> [Description of the task] Write out exactly the lines running from the one with "Task: Click the Systembus icon" to the last line of the entries, keeping both the first and the last.

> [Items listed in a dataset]

━━━━━━━━━━━━━━━━━━━━━━━━━━━━━━

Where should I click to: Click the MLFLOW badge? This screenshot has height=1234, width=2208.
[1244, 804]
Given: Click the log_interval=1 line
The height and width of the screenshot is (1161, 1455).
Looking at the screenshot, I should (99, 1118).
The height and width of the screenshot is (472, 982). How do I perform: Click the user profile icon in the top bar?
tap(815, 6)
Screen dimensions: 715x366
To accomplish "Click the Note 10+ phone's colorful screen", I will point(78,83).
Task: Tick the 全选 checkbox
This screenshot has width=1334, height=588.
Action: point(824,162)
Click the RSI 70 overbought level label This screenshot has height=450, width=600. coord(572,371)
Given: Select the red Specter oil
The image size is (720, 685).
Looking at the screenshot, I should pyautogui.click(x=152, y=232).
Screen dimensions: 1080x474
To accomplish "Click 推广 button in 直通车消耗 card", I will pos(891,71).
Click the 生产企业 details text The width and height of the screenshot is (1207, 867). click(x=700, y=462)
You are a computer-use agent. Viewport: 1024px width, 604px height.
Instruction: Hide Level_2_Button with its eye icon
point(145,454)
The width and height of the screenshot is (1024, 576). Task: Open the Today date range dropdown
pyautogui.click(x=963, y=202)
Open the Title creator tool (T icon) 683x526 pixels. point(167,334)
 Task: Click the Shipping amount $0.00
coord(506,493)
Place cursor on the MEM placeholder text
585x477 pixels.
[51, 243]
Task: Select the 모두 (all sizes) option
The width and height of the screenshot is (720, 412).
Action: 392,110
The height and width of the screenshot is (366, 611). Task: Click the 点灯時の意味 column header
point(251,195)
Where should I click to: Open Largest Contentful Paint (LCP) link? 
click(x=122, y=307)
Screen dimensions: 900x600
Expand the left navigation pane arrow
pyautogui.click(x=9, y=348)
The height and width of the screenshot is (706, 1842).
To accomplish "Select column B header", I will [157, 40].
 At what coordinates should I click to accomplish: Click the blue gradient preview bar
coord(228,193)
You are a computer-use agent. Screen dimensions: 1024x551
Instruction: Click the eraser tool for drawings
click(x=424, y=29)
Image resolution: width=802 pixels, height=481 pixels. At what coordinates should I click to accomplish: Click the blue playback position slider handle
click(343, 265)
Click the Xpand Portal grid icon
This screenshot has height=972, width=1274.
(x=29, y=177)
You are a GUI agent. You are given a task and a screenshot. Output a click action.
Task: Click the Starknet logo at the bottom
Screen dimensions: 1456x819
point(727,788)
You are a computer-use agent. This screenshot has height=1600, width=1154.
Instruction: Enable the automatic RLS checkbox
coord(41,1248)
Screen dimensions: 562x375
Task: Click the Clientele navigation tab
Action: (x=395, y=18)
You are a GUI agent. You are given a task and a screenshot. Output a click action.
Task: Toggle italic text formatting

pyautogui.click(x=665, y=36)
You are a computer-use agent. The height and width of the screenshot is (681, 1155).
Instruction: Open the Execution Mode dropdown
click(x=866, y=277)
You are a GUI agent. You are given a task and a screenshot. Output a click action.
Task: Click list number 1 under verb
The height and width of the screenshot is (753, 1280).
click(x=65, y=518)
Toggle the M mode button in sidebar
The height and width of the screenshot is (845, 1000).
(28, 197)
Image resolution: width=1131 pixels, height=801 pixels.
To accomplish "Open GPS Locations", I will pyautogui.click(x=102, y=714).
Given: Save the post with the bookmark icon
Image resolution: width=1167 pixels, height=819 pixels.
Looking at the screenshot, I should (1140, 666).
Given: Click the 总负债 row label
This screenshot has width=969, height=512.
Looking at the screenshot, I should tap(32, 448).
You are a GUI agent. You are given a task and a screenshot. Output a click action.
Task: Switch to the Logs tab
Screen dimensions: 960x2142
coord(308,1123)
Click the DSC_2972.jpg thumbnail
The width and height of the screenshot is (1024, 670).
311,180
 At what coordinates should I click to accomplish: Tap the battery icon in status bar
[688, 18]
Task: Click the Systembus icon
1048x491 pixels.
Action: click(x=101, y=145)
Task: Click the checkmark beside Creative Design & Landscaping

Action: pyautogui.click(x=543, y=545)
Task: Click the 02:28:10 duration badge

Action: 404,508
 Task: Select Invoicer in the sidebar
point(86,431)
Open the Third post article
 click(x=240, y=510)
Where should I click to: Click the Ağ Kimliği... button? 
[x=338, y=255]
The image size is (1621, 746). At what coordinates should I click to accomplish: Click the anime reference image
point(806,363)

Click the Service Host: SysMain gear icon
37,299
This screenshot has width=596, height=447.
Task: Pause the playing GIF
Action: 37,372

━━━━━━━━━━━━━━━━━━━━━━━━━━━━━━

> [Task solution]
Task: Click the Systembus icon
1048x491 pixels.
Action: click(x=101, y=145)
Task: Click the checkmark beside Creative Design & Landscaping

Action: pyautogui.click(x=543, y=545)
Task: Click the 02:28:10 duration badge

Action: 404,508
 Task: Select Invoicer in the sidebar
point(86,431)
Open the Third post article
 click(x=240, y=510)
Where should I click to: Click the Ağ Kimliği... button? 
[x=338, y=255]
The image size is (1621, 746). At what coordinates should I click to accomplish: Click the anime reference image
point(806,363)

Click the Service Host: SysMain gear icon
37,299
This screenshot has width=596, height=447.
Task: Pause the playing GIF
Action: 37,372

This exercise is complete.